Exercise A:
Set down word for word the portion of the article on Nøie's funding and skincare products that begins at the words "Nøie has now" and stops after "suit their skin.".
Exercise B:
Supply the next part of the article on Nøie's Series A funding, starting after its final sentence.
*** Opening of Source passage ***
Nøie has now raised $12m in a Series A funding round led by Talis Capital, with participation from Inventure, as well as existing investors including Thomas Ryge Mikkelsen, former CMO of Pandora, and Kristian Schrøder Hart-Hansen, former CEO of LEO Pharma’s Innovation Lab.

Nøie’s customized skincare products target sensitive skin conditions including acne, psoriasis and eczema. Using its own R&D, Nøie says it screens thousands of skincare products on the market, selects what it thinks are the best, and uses an algorithm to assign customers to their ‘skin family’. Customers then get recommendations for customized products to suit their skin.

Skin+Me is probably the best-known perceived competitor, but this is a prescription provider. Noie is non-prescription.

Jensen said: “We firmly believe that the biggest competition is the broader skincare industry and the consumer behavior that comes with it. I truly believe that in 2030 we’ll be surprised that we ever went into a store and picked up a one-size-fits-all product to combat our skincare issues, based on what has the nicest packaging or the best marketing. In a sense, any new company that emerges in this space are peers to us: we’re all working together to intrinsically change how people choose skincare products. We’re all demonstrating to people that they can now receive highly-personalized products based on their own skin’s specific needs.”
*** Close of Source passage ***
*** Opening of Excerpted records ***
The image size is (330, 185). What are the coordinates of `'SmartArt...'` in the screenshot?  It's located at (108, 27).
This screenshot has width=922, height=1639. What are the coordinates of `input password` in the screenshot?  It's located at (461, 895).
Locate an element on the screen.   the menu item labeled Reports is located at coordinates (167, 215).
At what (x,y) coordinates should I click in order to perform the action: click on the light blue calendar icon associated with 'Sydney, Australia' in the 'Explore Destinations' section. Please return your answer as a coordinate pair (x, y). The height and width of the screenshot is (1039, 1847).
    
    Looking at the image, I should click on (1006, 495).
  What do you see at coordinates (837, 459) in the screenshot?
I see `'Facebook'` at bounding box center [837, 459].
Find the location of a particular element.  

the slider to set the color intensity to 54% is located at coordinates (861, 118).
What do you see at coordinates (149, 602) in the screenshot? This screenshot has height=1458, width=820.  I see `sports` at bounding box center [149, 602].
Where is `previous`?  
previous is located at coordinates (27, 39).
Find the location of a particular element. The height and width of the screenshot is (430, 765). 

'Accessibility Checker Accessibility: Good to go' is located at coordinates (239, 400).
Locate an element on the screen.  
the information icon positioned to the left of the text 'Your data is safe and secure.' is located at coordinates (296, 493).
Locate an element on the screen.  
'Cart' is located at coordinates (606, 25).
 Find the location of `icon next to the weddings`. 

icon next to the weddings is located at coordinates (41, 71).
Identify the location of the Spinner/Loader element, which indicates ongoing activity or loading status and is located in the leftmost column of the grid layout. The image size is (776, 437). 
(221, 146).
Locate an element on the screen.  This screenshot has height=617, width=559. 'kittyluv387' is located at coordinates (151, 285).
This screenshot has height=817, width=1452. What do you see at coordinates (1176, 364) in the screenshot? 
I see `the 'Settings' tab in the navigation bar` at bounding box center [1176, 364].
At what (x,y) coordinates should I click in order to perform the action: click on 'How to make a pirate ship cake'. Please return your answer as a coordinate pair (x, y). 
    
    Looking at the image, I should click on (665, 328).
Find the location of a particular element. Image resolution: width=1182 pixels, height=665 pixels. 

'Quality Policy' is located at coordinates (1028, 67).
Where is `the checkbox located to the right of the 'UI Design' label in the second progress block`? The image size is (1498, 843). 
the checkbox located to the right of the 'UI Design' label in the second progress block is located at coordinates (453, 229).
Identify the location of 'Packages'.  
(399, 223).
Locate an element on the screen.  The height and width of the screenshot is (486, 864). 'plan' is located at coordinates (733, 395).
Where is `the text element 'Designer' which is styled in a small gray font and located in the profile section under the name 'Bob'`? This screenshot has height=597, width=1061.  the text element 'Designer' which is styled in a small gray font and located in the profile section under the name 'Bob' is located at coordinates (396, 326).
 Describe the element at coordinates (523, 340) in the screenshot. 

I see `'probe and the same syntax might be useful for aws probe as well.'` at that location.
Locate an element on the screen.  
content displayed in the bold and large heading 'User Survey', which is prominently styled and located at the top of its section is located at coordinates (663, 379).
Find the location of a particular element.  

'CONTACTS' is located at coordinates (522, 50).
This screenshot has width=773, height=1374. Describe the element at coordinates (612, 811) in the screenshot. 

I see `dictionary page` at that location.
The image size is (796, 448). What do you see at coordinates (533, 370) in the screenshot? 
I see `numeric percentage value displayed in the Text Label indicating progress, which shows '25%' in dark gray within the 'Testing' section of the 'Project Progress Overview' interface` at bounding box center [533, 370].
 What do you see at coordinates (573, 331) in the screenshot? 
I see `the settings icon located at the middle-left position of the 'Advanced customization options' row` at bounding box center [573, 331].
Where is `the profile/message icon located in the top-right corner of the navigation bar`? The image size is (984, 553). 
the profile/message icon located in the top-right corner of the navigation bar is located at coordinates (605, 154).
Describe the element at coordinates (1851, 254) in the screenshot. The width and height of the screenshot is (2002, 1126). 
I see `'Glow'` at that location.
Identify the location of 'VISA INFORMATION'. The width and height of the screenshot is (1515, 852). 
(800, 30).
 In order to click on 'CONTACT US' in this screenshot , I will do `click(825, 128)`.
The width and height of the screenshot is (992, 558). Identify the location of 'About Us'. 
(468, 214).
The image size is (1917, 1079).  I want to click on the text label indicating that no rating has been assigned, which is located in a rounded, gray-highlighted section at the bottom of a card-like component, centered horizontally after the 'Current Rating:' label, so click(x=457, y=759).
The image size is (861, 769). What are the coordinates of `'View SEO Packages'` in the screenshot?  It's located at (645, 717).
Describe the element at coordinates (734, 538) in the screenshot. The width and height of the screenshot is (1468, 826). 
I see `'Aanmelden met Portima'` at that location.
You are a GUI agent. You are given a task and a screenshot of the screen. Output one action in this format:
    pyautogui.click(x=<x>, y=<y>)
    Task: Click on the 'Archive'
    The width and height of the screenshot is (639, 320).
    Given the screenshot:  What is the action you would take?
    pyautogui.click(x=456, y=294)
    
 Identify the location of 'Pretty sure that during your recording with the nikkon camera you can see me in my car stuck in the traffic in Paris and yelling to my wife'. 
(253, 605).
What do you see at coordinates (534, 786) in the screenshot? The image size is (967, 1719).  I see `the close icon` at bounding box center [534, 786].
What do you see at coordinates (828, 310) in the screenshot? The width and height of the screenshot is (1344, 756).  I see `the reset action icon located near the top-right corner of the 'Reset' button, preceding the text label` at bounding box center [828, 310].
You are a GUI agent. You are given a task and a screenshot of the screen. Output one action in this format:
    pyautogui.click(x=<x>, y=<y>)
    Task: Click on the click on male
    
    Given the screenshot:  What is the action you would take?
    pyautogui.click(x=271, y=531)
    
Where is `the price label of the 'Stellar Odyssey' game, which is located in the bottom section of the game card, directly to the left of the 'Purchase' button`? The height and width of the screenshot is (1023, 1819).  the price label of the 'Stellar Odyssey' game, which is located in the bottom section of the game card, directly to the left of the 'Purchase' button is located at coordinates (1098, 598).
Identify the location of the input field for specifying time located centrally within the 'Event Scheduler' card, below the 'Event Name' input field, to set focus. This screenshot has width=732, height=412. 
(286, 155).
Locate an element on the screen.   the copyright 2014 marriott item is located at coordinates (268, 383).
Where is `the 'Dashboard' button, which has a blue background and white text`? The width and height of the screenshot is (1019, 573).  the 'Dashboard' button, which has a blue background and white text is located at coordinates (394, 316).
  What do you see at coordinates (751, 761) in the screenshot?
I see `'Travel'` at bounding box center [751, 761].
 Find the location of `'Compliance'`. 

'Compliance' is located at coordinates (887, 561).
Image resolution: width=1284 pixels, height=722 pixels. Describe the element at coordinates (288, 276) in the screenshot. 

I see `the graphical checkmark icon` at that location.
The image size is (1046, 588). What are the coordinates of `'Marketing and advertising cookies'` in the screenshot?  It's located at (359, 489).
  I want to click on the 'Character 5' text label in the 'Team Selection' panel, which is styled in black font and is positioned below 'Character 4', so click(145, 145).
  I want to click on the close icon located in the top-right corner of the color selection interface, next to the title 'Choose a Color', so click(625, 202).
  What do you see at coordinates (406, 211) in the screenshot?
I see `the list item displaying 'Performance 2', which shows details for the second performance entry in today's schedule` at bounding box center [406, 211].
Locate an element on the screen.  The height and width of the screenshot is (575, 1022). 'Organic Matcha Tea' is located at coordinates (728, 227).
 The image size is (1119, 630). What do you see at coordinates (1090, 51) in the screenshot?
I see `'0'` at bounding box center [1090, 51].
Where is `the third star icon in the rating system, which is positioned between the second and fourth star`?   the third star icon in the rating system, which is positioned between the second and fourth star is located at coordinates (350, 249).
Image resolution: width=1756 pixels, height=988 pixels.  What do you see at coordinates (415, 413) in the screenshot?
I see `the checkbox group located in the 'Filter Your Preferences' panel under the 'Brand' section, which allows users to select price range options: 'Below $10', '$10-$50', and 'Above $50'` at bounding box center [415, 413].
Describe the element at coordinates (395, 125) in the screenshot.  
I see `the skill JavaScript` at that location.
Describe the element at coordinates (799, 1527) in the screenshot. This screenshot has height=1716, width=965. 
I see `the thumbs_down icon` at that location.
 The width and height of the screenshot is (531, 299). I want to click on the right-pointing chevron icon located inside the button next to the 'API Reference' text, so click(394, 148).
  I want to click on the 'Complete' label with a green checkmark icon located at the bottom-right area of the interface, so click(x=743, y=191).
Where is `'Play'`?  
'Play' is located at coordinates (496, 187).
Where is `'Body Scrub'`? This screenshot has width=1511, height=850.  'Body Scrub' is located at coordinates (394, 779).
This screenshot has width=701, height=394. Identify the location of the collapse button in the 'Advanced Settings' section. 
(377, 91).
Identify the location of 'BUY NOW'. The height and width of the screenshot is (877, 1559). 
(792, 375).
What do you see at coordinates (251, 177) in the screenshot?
*** Close of Excerpted records ***
Expected answer A:
Nøie has now raised $12m in a Series A funding round led by Talis Capital, with participation from Inventure, as well as existing investors including Thomas Ryge Mikkelsen, former CMO of Pandora, and Kristian Schrøder Hart-Hansen, former CEO of LEO Pharma’s Innovation Lab.

Nøie’s customized skincare products target sensitive skin conditions including acne, psoriasis and eczema. Using its own R&D, Nøie says it screens thousands of skincare products on the market, selects what it thinks are the best, and uses an algorithm to assign customers to their ‘skin family’. Customers then get recommendations for customized products to suit their skin.

Expected answer B:
Of his own problems to find the right skincare provider, he said: “It’s just extremely difficult to find something that works. When you look at technology, online, and all our apps and everything, we got so smart in so many areas, but not when it comes to consumer skin products. I believe that in five or 10 years down the line, you’ll be laughing that we really used to just go in and pick up products just off the shelf, without knowing what we’re supposed to be using. I think everything we will be using in the bathroom will be customized.”

Beatrice Aliprandi, principal at Talis Capital, said: “For too long have both the dermatology sector and the skincare industry relied on the outdated ‘one-size-fits-all’ approach to addressing chronic skin conditions. By instead taking a data-driven and community feedback approach, Nøie is building the next generation of skincare by providing complete personalization for its customers at a massive scale, pioneering the next revolution in skincare.”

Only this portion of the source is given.